__EXTRACTED TEXT__
·····
Have you ever wondered why God doesn’t fix things? Why doesn’t he fix this broken world? If God is such a great, awesome Being, why doesn’t he fix everything when we ask him to?

Specifically, why does God allow us to keep stumbling over and over again in the same way when we continually are asking him to help us to change and be different? Are people who are chronic sinners covered by grace or are they somehow outside the limits of grace, in some place of condemnation, headed straight for hell?

Do you ever think about questions like this? These are the tough questions of life. And there are no easy answers. It is questions like these that caused Martin Luther to walk away from Catholicism and to tack his objections on a church door. And he had good reasons for his objections. When is grace not enough? Is there a limit to grace? Is grace an umbrella under which only a few can stand and the rest (those “heathens”) are left outside?

Salvation is, as Paul wrote, not something earned, but “by grace you have been saved through faith; and that not of yourselves, it is the gift of God” (Eph 2:8). Every good and perfect gift, including grace, comes down from God and he does not change his mind.

He cannot change his mind about grace because he has committed himself unreservedly and completely to humanity in Jesus Christ. He has united his Godhead with our humanity in the person of Jesus Christ.

There is no limit to grace. God didn’t just commit part of himself to us—he committed all of himself to us by uniting himself with us in our human flesh. There is no limit to God’s grace because God didn’t take up just part of humanity in Jesus Christ, but all of humanity. As the church fathers said, what is not assumed is not healed. God’s grace is unlimited.

But what about us? Is it all up to us to receive God’s grace? What if we reject it? What if we turn away from it? What if we, even knowing the consequences, continually turn away from God’s grace or abuse it? And what if we mess up after we have put our faith in Christ? What if our best efforts at “being good” fail?

Well, this is a topic worth wrestling with. If indeed, all of humanity was taken up in Jesus in his life, death and resurrection, then he stood in our place when he obeyed John the Baptist’s call to repent and be baptized. He certainly didn’t do it on his own account—he never sinned because he was God in human flesh. He did it in our place, making the choices we should have made and should make day by day and don’t. Jesus lived the life we ought to live in relationship with God and others. He, through his life, suffering, and death, and resurrection, was humanity’s perfect response to the Father, in our place, in our stead.

Whether or not we receive and embrace the grace offered by God is bound up in Christ’s perfect response to the Father on our behalf. So what is left for us to do? All God asks is that we participate in Christ’s life, death and resurrection. This is why Christ is central to everything in our relationship with God and others. We participate in his “Yes” to God in the face of our human “No.”
·····
__WORKING DATA__
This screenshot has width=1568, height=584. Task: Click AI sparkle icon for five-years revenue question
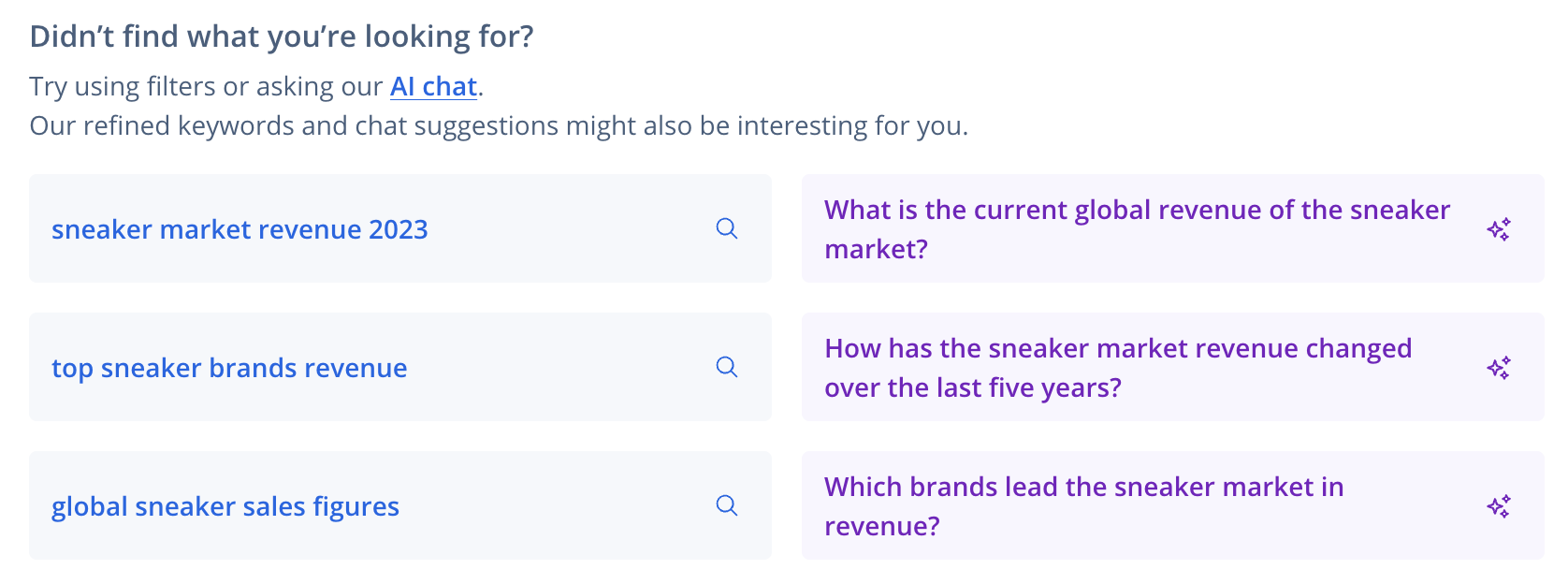(1499, 368)
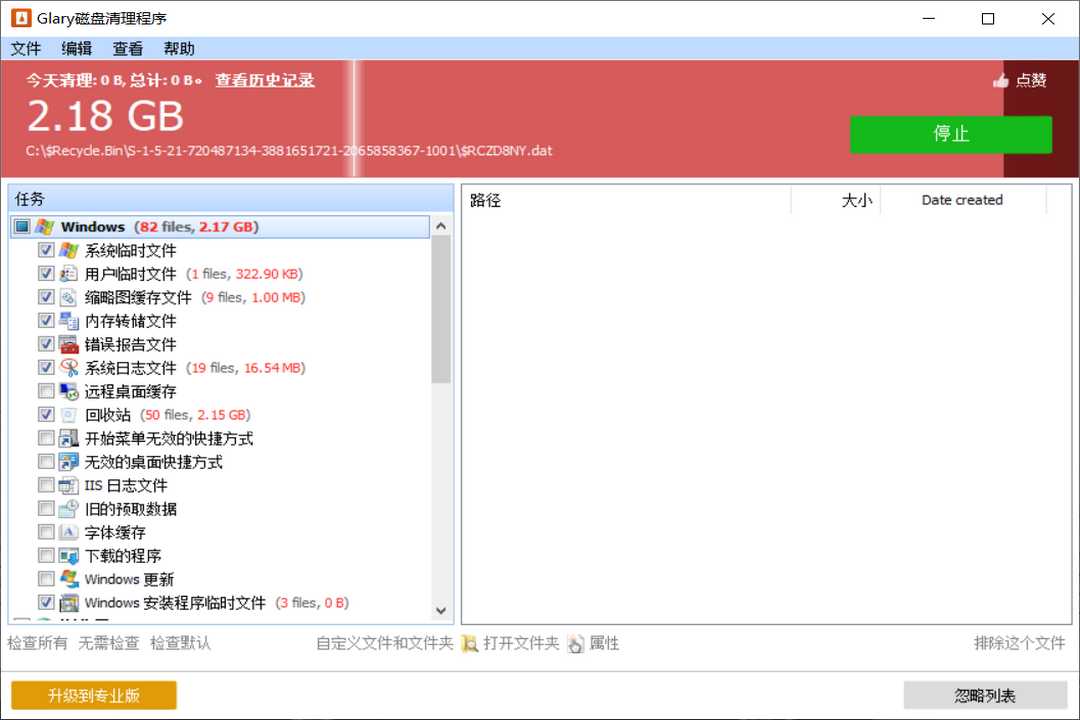Click the task list scrollbar down arrow
The height and width of the screenshot is (720, 1080).
coord(441,610)

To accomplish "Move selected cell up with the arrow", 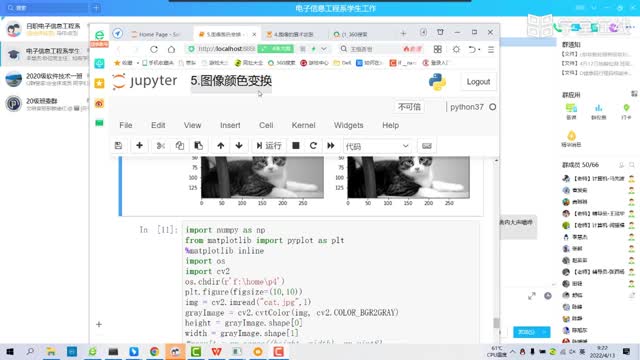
·····
__WRITTEN REQUEST 1__
Pull every line of the records out word for word, omitting the pictures.
__WRITTEN REQUEST 2__
Please write what comes next in the text on God's grace, starting after its final sentence.
The records have no connection to the text on God's grace.

__EXPECTED OUTPUT 1__
This screenshot has width=1568, height=584. Task: Click AI sparkle icon for five-years revenue question
(1499, 368)
Click the task list scrollbar down arrow
The height and width of the screenshot is (720, 1080).
coord(441,610)

To accomplish "Move selected cell up with the arrow", 

__EXPECTED OUTPUT 2__
The scripture says sinners will not be in the kingdom of God. For example, the apostle Paul writes that people who practice “immorality, impurity, sensuality, idolatry, sorcery, enmities, strife, jealousy, outbursts of anger, disputes, dissensions, factions, envying, drunkenness, carousing,… will not inherit the kingdom of God.” Since we as Christians have all been guilty of these things at some point just like every other human being on earth, we all stand in the same place—in need of grace. This is why Jesus stands in our place even today as our “high priest” interceding on our behalf with the Father. This is why in Romans 8:1 we read that there is no condemnation to those who are in Christ.

When we realize this and embrace the gift Jesus has given us—himself in our place—we begin to experience an inner transformation. The Holy Spirit, God’s gift to us of himself to us, within us, begins to change the way we think, feel and believe.

But it does not happen all at once. And indeed, there are things that we will wrestle with throughout our life, whether physical, spiritual, mental or emotional, that God will not immediately fix or remove. Whatever the apostle Paul’s thorn in the flesh was, God didn’t fix it. Instead he used it to keep Paul dependent upon his grace. It is in our humanness and weakness that God’s power works most effectively. We always and ever participate in Christ. Our mantra must be, “not I, but Christ.”

When someone willfully sins over and over, and turns away from God’s grace—God’s grace doesn’t go away for them. It is still there. They can still participate in Jesus’ perfect response to the Father. But if in the presence of that perfect love they live in rejection of it, they will be miserable. They will suffer all the consequences of rejecting the gift God has given them by giving them himself. Because they are denying their true humanity—they are denying and rejecting themselves. They reap the consequences of that inner split. Question is—when they stand in glory and face the One, Jesus Christ, who is both the Judge and the Judged—will they be found to be in him? And that is another question worth wrestling with.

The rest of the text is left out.